Is the luxury real estate market oblivious? In a recent Newsweek article, David Koeppel outlines some news that might lift our financial spirits in what seems to be fairly gray economic weather. With the subject of subprime mortgages and foreclosure at the helm of our concerns, it is difficult to see beyond the gloom. According to recent data however, this luxury pocket of real estate inventory has somehow flown to fairer weather.

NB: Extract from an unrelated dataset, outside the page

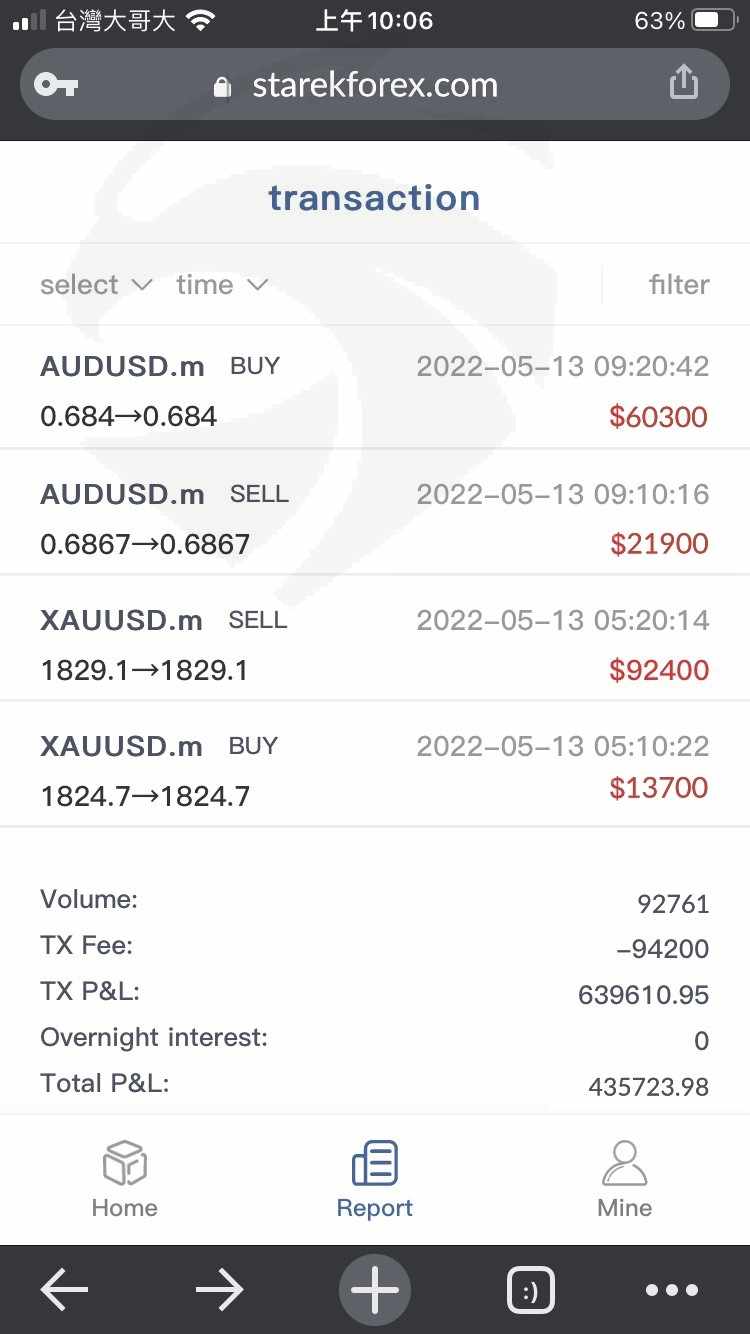This screenshot has width=750, height=1334.
Task: Switch to the Home tab
Action: pyautogui.click(x=125, y=1180)
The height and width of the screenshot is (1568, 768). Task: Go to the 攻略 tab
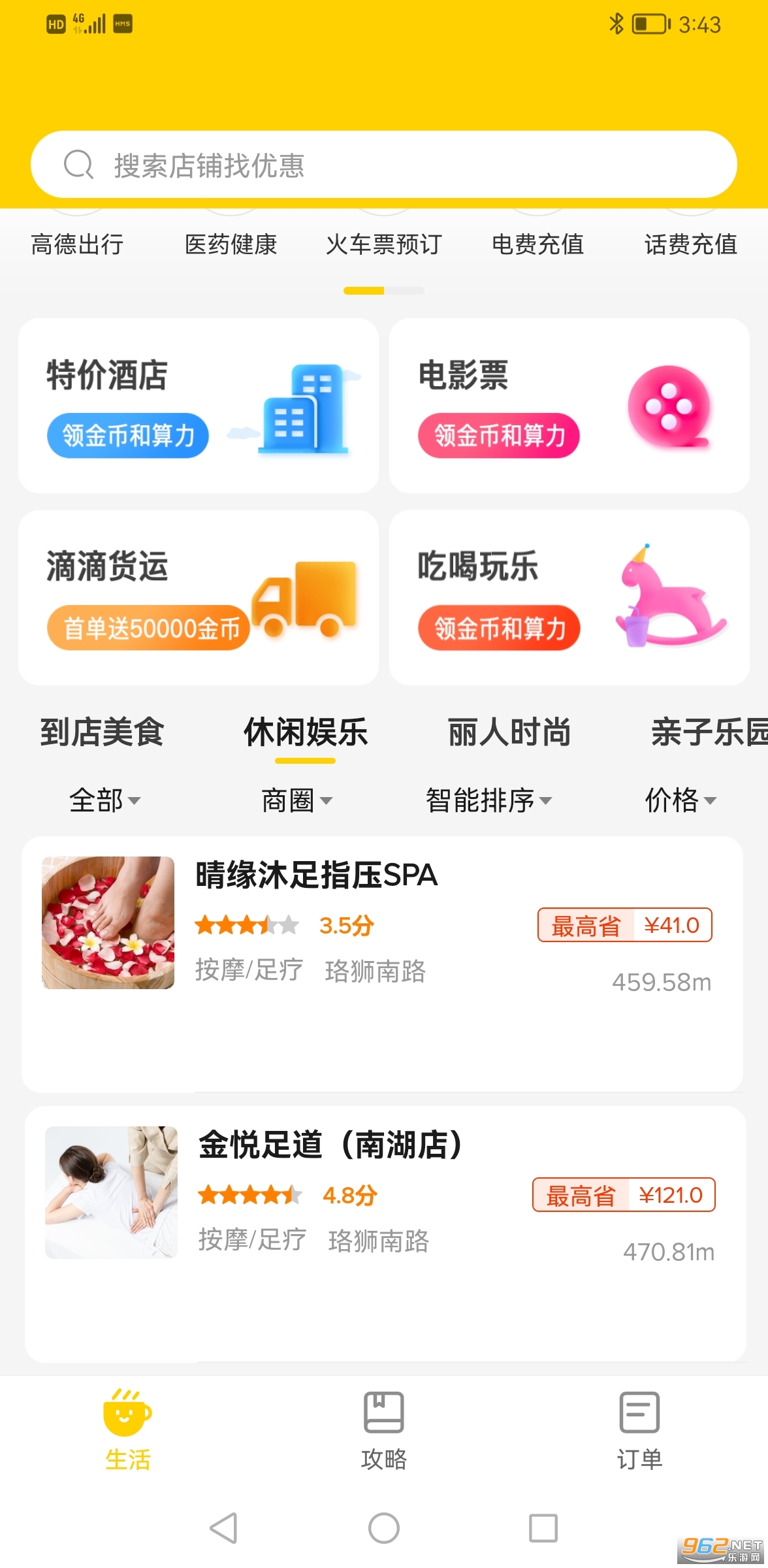384,1431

Aptly titled, What Housing Crisis?: Why the mortgage mess hasn’t hit the luxury market, yet Koeppel’s article laments the statistics—dropped new home sales (29 percent—the biggest decrease in four decades), and a 70 percent increase in the number of foreclosure proceedings (from 2006 to 2007) to name a few. However, it seems there is a market that has not quite responded to the dismal forecast. Koeppel writes:
It’s a simple matter of supply and demand, say brokers from hot markets like Manhattan, the Hamptons, Palm Beach and both ends of California. While there’s a national glut of McMansions in the $500,000 and up range, there’s a shortage of trophy properties on the market and an increasing number of wealthy foreign buyers from Asia and Europe looking to capitalize on the weak U.S. dollar. Those struggling to pay their monthly mortgage or buy a first home may be envious or appalled, but according to market data from DataQuick, sales for homes costing $5 million and above climbed 31 percent in the first quarter of 2007 compared to the same quarter in 2006.
This may be good news for areas like our coastal market. Koeppel quotes Shlomi Reuveni, the executive vice president and senior managing director of Manhattan-based Brown Harris Stevens Select and exclusive affiliate of Christie’s Great Estates. “Affluent clientele are not about price,” Reuveni says. “With the highest caliber properties, supply is limited, and cost is not something that determines their purchase.” These exclusive buyers have little reason to fret over financial concerns that are not as applicable to their situation. Because of this, “Not every sector of the housing market is tanking; high-end real estate sales are surprisingly strong,” says Koeppel. So, while the nation readies itself to bolster some stormy predictions, markets like ours may be more sustainable than we think.